Downstream filters or dashboards should explicitly filter on the desired value if you expect only one.

## Usage{% #usage %}

After you have [assigned tags](https://docs.datadoghq.com/getting_started/tagging/assigning_tags.md) at the host and [integration](https://docs.datadoghq.com/integrations.md) level, start using them to filter and group your metrics, traces, and logs. Tags are used in the following areas of your Datadog platform.

| Area                                                                                                                    | Use Tags to                                                                                                                 |
| ----------------------------------------------------------------------------------------------------------------------- | --------------------------------------------------------------------------------------------------------------------------- |
| [Events](https://docs.datadoghq.com/getting_started/tagging/using_tags.md#events)                                       | Filter the Event Stream.                                                                                                    |
| [Dashboards](https://docs.datadoghq.com/getting_started/tagging/using_tags.md#dashboards)                               | Filter and group metrics on graphs.                                                                                         |
| [Infrastructure](https://docs.datadoghq.com/getting_started/tagging/using_tags.md#infrastructure)                       | Filter and group on the host map, infrastructure list, live containers, and live processes views.                           |
| [Monitors](https://docs.datadoghq.com/getting_started/tagging/using_tags.md#monitors)                                   | Manage monitors, create monitors, or manage downtime.                                                                       |
| [Metrics](https://docs.datadoghq.com/getting_started/tagging/using_tags.md#metrics)                                     | Filter and group with the Metric Explorer.                                                                                  |
| [Integrations](https://docs.datadoghq.com/getting_started/tagging/using_tags.md#integrations)                           | Optionally limit metrics for AWS, Google Cloud, and Azure.                                                                  |
| [APM](https://docs.datadoghq.com/getting_started/tagging/using_tags.md#apm)                                             | Filter services, traces, and profiles, or navigate to other areas with the Service Map.                                     |
| [RUM & Session Replay](https://docs.datadoghq.com/getting_started/tagging/using_tags.md#rum--session-replay)            | Filter event search, analytics, patterns, replays, and issues with the RUM Explorer.                                        |
| [Synthetic Monitoring & Continuous Testing](https://docs.datadoghq.com/getting_started/tagging/using_tags.md#synthtics) | Filter and group Synthetic tests or tests running in CI pipelines with the Synthetic Monitoring & Testing Results Explorer. |
| [Notebooks](https://docs.datadoghq.com/getting_started/tagging/using_tags.md#notebooks)                                 | Filter and group metrics on graphs.                                                                                         |
| [Logs](https://docs.datadoghq.com/getting_started/tagging/using_tags.md#logs)                                           | Filter logs search, analytics, patterns, live tail, and pipelines.                                                          |
| [SLOs](https://docs.datadoghq.com/getting_started/tagging/using_tags.md?tab=manageslos#service-level-objectives)        | Search for SLOs, grouped metric-based SLOs, and grouped monitor-based SLOs.                                                 |
| [Developers](https://docs.datadoghq.com/getting_started/tagging/using_tags.md#developers)                               | Pull information or set up different areas in the UI with the API.                                                          |
| [Billing](https://docs.datadoghq.com/account_management/billing/usage_attribution.md)                                   | Report on Datadog usage by choosing up to three tags, for example: `env`, `team`, and `account_id`.                         |
| [CI Visibility](https://docs.datadoghq.com/getting_started/tagging/using_tags.md#ci-visibility)                         | Filter and group test runs or pipeline executions with the CI Visibility Explorer.                                          |

For more information, see [Using Tags](https://docs.datadoghq.com/getting_started/tagging/using_tags.md).

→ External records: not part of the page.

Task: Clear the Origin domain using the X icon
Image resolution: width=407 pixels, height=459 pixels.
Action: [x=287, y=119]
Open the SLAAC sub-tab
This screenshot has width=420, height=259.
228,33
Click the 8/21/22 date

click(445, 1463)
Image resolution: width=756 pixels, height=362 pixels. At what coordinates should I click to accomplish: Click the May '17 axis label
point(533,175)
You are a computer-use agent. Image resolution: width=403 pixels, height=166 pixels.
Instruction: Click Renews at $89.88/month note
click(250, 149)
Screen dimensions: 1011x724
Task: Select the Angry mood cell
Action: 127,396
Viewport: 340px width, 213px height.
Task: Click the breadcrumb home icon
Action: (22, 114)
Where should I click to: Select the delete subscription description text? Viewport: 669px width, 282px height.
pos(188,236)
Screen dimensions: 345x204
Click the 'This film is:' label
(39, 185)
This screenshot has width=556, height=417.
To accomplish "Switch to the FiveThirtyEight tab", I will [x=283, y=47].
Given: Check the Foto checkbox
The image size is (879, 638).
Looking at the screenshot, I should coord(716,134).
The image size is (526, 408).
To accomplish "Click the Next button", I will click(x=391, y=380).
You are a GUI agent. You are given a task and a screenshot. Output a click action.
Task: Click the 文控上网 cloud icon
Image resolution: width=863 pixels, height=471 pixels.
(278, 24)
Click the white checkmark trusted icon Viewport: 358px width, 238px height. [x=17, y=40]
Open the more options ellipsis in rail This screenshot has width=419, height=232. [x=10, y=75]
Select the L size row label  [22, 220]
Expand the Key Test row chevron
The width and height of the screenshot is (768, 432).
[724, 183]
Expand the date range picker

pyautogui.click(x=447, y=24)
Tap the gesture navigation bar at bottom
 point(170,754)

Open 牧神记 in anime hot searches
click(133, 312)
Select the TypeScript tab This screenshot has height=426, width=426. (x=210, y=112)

## Further Reading{% #further-reading %}

- [Learn how to assign tags](https://docs.datadoghq.com/getting_started/tagging/assigning_tags.md)
- [Learn how to configure unified service tagging](https://docs.datadoghq.com/getting_started/tagging/unified_service_tagging.md)
- [Learn how to use tags](https://docs.datadoghq.com/getting_started/tagging/using_tags.md)
- [Join an interactive session on effective tagging with Datadog](https://dtdg.co/fe)
- [Design effective executive dashboards with Datadog](https://www.datadoghq.com/blog/datadog-executive-dashboards)
- [Tagging Best Practices](https://learn.datadoghq.com/courses/tagging-best-practices)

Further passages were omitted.